▸ Page extract:
I’m only reading it because Ellen told me to.
Not because I wanted to.
My impression was that this woman with lots of money and a good life ditched it to “find herself.” While I can connect with that journey, it’s not a reasonable, common-person story. She has enough money to travel the world for a year, eat what she wants, be a tourist, and I just find it hard to believe that she fell down far enough to really get any perspective on what her priorities need to be in a spiritual journey.
What struck me most about the book was the very beginning. The date her life finally fell apart, the day she prayed for the first time was September 9, 2011. 9/11 was a very important part of feeling like her inner and outer worlds were collapsing. The day my world came apart at the seams that I was trying and failing to hold together was September 8, 2011. It feels weird that another woman out there was doing the same thing I was at the same time I was.
However, my journey included POVERTY, stealing money from the kids’ piggybanks for a loaf of bread, HOMELESSNESS, FEAR of abuse and death, a struggle to ever lift my head above water again. Another Oprah bookclub book, A New Earth, I think said something about having to really fall down and see the very bottom before becoming enlightened and I struggle with the book and movie because spending 4 months in Rome eating cheese and pasta is only the bottom if you have IBS and spend every night alone in the bathroom spreading toxic waste.

▸ Source material:
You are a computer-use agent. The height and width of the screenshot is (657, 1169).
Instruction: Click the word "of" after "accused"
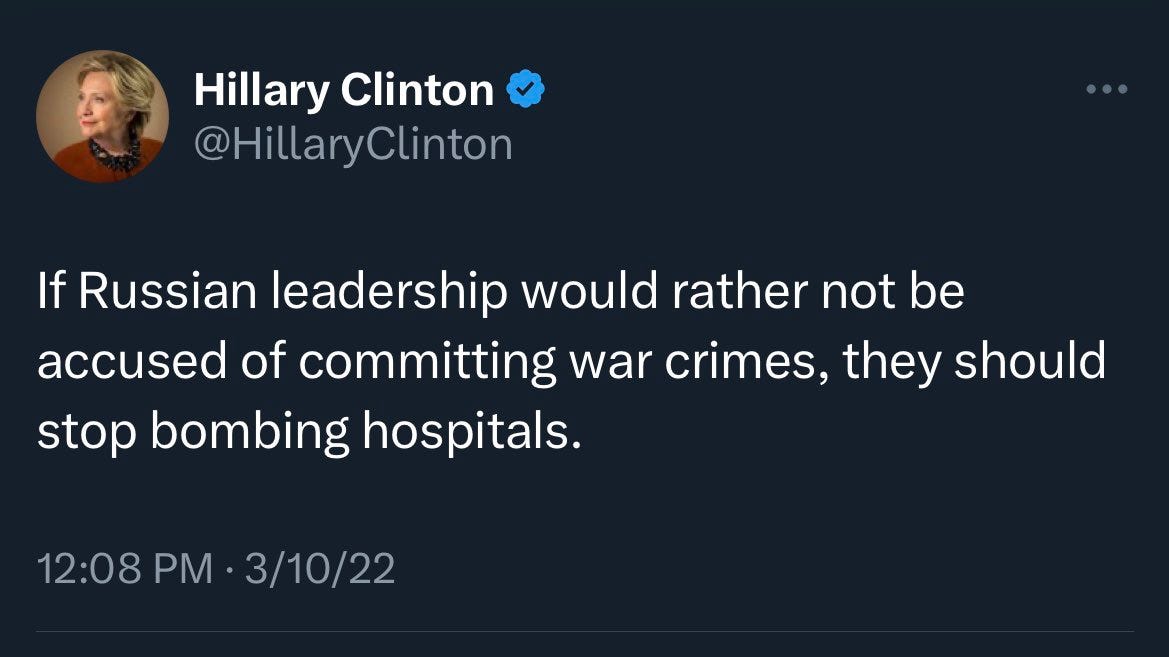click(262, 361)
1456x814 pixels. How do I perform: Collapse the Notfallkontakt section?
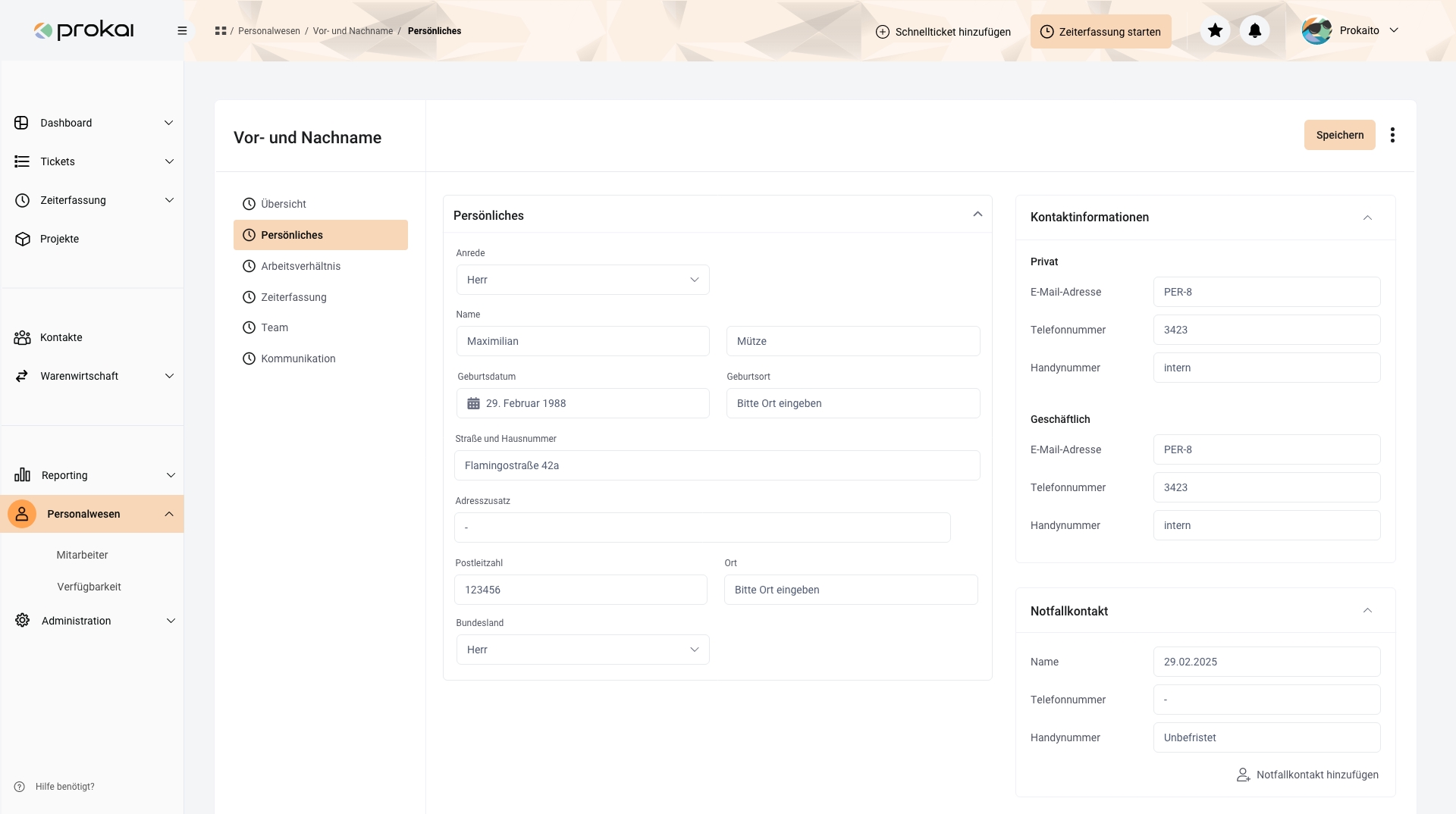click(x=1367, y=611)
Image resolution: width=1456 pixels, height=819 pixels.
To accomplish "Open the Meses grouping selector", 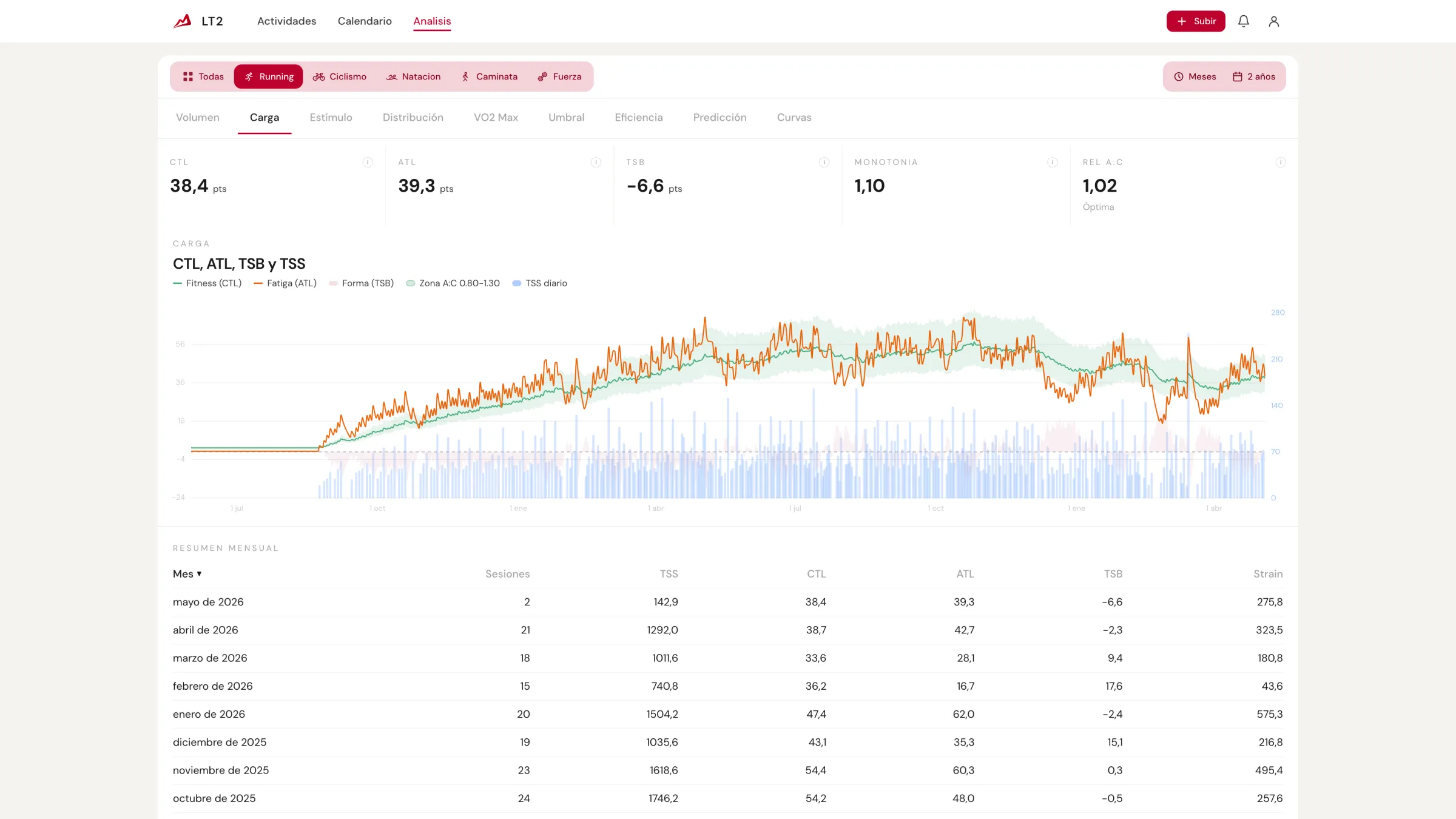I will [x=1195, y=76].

▸ Prompt 1: For the book reflection, decide whether each statement agrees with it: (a) the writer is reading the book at Ellen's urging, (b) the writer's own hard time included homelessness, (c) the woman in the book spends six months in Rome. Give yes or no for each, with the deciding words of the text quoted exactly.
▸ Prompt 2: Please continue the book reflection, beginning after its last sentence and keeping the writer's voice.

▸ Exercise result 1:
(a) Yes: "I’m only reading it because Ellen told me to."
(b) Yes: "However, my journey included POVERTY, stealing money from the kids’ piggybanks for a loaf of bread, HOMELESSNESS"
(c) No: "spending 4 months in Rome eating cheese and pasta"

▸ Exercise result 2:
The movie is entirely different than the book. It’s a bit of fluff, trying to stick to the general story, without the sarcastic whit of the author. It felt like a pointless story except for Javier Bardem, who is never pointless in all his gorgeousness. Thank goodness he wasn’t dying of cancer in this movie.
I’m only on the India part of the book and I can only say that so far my reluctance still stands and that in this economy many of us dream of what the woman started with. Perhaps she should have joined me on my journey, in which I had to deal with basic needs like finding change to eat or having to just leave most of what I owned or being broke or having to go to school and work full time with 3 children or standing in a flood in my basement alone and crying.
Going on a year long quest around the world is a LUXURY and while pain is subjective and depression can hit anyone, I read the book while shaking my head and comparing her weight-gain-my-pants-don’t-fit crisis to having to the two week long panic attack I had when my ex moved to the same town I was living in.